Giter VIP home page Giter VIP logo

Comments (12)

oleksiyk avatar oleksiyk commented on August 17, 2024

When do you kill the broker? Before the send call or? Is it the only broker?

from kafka.

oleksiyk avatar oleksiyk commented on August 17, 2024

What is the fulfilment value in the first case?

from kafka.

jotto avatar jotto commented on August 17, 2024

It's extremely difficult to reproduce locally (apparently).

  • I'm using the same setup from this #63 (2 brokers) where one of the kafka brokers is loaded with config/server1.properties and the other is loaded with config/server2.properties.

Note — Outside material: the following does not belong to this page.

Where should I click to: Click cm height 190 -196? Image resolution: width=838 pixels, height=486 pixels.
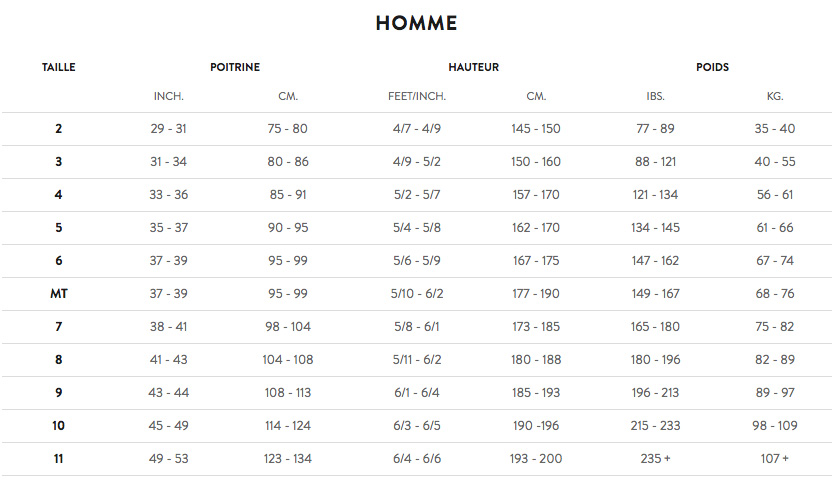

  • I'm using this bash script to kill -9 whichever broker is currently the leader for mytopic:0

     serverid=$(./bin/kafka-topics.sh --zookeeper localhost --describe 2> /dev/null | egrep -o "Leader: ." | cut -d' ' -f2); ps aux | grep "config.server${serverid}" | awk '{print $2}' | xargs kill -9
  • Then I wait for the other broker to become leader and watch the log output from the no-kafka client. Most of the time the producer.send fulfills with:

     [ { topic: 'mytopic', partition: 0, error: null, offset: 3374 } ]
  • Then I boot the kafka broker up that was killed, wait for it to be recognized, and restart the whole process

  • Very rarely (in my testing), the producer.send is rejected with:

     { [KafkaError: This request is for a topic or partition that does not exist on this broker.]
       name: 'KafkaError',
       code: 'UnknownTopicOrPartition',
       message: 'This request is for a topic or partition that does not exist on this broker.' }

I don't yet know how to reproduce this other than manual retries as I've indicated above. It happened in production for us (AWS) on our first manual QA test of shutting down brokers and verifying no data loss.

from kafka.

jotto avatar jotto commented on August 17, 2024

I can reproduce with more regularity by publishing a message every 5ms (and randomly kill -9 1 of 2 brokers)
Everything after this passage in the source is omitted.